Some supermarkets are quietly becoming restaurants.
Not literally. But operationally, commercially and increasingly in the minds of consumers, the distinction between grocery retail and foodservice is starting to weaken.
I’ve written before about grocerants and still firmly believe this is one of the more important long-term shifts happening inside grocery retail.
The old supermarket model was built around ingredients, pantry loading and the weekly trolley shop. Increasingly, retailers are competing for eating occasions instead.
Dinner tonight.
Lunch on the run.
Something quick after work.
A Friday night alternative to takeaway.
That changes the role of the supermarket considerably.
Internationally, retailers continue pushing further into prepared meals, ready-to-eat foods, dine-in concepts and food-to-go. The logic is obvious. Consumers are no longer separating grocery shopping and meal solutions in the same way they once did. Convenience, immediacy and value are increasingly driving the decision.
In many ways, supermarkets are now competing less against the supermarket across town and more against cafés, quick service restaurants and delivery apps.
That has major implications for store design, ranging and labour models.
Prepared foods are no longer just a side department beside the deli counter. In some stores they are becoming traffic drivers and frequency builders. A customer might only complete a major grocery shop weekly, but they may purchase lunch or dinner multiple times across the week if the offer feels easy, fresh and reasonably priced.
That frequency matters.
Research and industry commentary overseas continues pointing towards the same direction of travel: consumers increasingly value fast, affordable meal solutions that still feel fresh and restaurant quality.
This is where the supermarket starts behaving differently.
Fresh kitchens become more important.
Hot food programmes become more strategic.
Waste management becomes more complex.
Peak production timing starts looking more like hospitality than traditional grocery.
And importantly, the margin profile changes too.
Prepared foods and meal solutions often carry stronger margins than many centre-store grocery categories. That is one reason retailers continue investing heavily in the space despite the operational complexity attached to fresh food execution.
There is another layer developing underneath this as well.
Restaurants are simultaneously moving towards retail. Supermarkets are moving towards foodservice. Convenience stores are upgrading fresh offers and coffee programs. The channels are starting to overlap in ways that would have looked unusual ten years ago.

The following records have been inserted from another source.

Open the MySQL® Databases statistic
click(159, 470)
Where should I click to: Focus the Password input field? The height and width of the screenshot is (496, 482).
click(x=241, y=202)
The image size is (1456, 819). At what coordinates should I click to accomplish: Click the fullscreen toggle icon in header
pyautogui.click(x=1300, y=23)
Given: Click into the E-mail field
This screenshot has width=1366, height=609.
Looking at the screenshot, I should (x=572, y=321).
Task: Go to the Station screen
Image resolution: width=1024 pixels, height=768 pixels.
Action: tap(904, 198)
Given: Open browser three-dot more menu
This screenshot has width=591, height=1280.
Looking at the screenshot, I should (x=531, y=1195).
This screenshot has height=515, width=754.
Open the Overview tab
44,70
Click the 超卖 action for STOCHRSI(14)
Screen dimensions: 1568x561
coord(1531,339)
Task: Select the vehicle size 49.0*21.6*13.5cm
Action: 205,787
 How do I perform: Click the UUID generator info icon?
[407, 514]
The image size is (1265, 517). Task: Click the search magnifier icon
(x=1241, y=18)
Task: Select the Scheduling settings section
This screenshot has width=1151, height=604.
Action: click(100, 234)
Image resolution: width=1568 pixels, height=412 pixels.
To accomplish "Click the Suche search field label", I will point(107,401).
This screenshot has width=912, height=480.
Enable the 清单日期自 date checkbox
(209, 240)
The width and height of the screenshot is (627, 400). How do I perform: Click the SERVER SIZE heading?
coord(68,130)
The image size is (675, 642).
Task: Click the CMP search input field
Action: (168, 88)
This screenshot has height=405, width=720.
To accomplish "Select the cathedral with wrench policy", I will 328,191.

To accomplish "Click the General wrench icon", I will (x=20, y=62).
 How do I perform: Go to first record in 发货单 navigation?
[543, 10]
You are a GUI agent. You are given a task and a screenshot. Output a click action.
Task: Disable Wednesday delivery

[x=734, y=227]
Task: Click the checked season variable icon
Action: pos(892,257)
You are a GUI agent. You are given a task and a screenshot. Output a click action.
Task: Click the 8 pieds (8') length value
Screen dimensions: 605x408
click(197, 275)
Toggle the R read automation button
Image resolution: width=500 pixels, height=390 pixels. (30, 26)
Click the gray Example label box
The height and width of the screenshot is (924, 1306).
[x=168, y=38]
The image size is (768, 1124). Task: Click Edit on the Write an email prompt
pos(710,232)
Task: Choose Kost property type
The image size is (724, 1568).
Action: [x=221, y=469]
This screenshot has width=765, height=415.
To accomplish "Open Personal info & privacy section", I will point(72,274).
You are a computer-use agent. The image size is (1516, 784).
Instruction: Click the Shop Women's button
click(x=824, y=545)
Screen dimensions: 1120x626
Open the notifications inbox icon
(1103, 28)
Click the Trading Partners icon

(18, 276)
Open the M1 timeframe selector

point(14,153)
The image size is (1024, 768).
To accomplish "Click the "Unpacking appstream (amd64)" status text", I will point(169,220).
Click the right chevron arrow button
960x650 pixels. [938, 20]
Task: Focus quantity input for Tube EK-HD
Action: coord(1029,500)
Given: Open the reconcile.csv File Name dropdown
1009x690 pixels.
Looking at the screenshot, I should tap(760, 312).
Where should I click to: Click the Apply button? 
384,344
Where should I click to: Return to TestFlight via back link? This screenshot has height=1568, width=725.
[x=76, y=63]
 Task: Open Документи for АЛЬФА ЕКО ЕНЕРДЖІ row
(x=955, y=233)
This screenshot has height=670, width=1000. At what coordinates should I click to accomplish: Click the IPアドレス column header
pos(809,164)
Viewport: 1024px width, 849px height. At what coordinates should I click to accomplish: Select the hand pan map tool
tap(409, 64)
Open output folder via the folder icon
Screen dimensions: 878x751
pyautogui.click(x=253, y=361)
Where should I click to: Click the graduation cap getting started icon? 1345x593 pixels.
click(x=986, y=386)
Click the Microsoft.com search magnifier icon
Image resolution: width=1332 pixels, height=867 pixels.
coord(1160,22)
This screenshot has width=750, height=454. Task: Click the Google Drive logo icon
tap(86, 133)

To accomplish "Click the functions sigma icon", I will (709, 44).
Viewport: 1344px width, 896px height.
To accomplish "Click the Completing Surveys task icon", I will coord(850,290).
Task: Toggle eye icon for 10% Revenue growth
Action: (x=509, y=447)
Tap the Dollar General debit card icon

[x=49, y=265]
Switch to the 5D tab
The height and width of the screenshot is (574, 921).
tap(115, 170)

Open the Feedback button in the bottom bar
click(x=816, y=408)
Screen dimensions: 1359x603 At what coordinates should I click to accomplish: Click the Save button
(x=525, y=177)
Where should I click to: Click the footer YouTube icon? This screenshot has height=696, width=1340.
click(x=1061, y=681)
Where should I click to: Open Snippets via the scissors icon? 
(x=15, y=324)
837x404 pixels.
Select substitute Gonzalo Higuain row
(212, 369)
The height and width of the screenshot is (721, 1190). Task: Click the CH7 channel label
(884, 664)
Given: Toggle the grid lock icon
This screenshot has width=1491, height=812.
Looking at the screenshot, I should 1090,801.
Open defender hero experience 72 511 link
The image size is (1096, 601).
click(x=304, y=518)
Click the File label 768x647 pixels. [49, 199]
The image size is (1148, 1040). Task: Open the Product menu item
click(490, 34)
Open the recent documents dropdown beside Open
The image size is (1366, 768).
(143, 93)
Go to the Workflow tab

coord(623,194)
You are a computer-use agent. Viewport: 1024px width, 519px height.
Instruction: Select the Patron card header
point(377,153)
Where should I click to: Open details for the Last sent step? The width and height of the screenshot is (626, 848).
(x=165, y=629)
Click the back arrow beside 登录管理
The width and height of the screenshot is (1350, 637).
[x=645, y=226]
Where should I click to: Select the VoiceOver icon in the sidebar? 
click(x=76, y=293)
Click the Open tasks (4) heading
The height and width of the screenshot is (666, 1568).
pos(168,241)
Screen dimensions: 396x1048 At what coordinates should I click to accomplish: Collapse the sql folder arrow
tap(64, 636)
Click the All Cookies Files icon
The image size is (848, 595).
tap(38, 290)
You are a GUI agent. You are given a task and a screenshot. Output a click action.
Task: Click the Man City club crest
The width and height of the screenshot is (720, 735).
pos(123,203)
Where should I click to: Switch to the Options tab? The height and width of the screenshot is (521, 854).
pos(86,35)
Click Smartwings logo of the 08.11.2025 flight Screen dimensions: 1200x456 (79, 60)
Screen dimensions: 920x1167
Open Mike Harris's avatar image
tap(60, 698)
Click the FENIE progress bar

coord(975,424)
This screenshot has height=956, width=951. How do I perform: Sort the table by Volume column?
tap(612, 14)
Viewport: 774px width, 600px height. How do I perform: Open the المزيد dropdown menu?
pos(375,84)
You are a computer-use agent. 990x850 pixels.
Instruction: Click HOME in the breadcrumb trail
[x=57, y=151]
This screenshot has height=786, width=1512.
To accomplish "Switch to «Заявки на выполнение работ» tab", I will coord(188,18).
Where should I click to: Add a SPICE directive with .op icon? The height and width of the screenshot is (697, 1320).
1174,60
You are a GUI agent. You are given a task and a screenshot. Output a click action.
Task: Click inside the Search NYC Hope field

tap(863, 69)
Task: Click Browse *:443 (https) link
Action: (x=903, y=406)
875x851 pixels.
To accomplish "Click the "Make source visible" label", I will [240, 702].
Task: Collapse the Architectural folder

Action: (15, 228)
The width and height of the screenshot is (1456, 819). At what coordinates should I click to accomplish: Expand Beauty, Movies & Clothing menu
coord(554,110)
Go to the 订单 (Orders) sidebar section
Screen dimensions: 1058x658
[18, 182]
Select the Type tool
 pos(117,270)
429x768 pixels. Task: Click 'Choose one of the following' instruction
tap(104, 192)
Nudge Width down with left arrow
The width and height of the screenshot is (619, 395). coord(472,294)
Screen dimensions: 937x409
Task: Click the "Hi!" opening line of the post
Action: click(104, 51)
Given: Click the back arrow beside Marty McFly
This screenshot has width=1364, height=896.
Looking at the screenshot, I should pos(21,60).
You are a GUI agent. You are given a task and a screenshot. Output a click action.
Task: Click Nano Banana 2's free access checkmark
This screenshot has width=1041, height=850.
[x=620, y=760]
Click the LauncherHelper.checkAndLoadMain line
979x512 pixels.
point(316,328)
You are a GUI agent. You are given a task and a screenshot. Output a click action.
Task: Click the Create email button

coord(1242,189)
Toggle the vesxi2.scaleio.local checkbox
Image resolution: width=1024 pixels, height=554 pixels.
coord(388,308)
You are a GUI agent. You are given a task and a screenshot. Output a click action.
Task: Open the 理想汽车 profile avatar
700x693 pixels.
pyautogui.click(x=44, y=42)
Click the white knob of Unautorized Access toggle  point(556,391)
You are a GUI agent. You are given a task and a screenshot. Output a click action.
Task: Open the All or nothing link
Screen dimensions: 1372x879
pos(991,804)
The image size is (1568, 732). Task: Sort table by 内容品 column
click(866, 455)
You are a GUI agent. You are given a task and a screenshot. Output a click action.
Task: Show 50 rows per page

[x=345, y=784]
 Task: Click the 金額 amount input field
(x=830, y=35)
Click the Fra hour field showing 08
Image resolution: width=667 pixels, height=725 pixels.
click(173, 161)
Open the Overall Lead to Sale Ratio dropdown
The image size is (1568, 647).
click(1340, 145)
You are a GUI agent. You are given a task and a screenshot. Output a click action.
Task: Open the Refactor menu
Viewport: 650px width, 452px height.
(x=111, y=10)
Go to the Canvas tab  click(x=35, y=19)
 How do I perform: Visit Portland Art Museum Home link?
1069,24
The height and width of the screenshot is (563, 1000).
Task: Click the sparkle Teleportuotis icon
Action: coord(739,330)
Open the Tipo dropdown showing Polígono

The competitive battleground is shifting from store format to eating occasion.
Who owns dinner at 6pm?
Who captures lunchtime for hybrid workers?
Who solves convenience without sacrificing perceived quality?
Who becomes part of the weekly food routine?
That creates pressure for FMCG brands too.
As more consumer spending shifts towards assembled meals, prepared foods and retailer-led meal solutions, branded grocery products risk becoming slightly further removed from the final eating occasion. Consumers are often buying outcomes now, not individual ingredients.
That does not mean branded grocery becomes less important. But it does mean suppliers may need to think differently about where they fit into the future supermarket environment.
The old model of relying purely on shelf presence becomes harder when more retailers prioritise ready-to-eat, heat-and-eat and fresh convenience categories.
At the same time, execution becomes critical.
Consumers are far less forgiving when prepared food disappoints. Running restaurant-style foodservice inside a supermarket environment is operationally demanding. Consistency, freshness, staffing and speed all become more visible to the customer very quickly.
Still, the direction of travel feels increasingly clear.
The supermarket is no longer just a place to buy groceries.
Increasingly, it is becoming a place consumers go to decide what they are eating right now.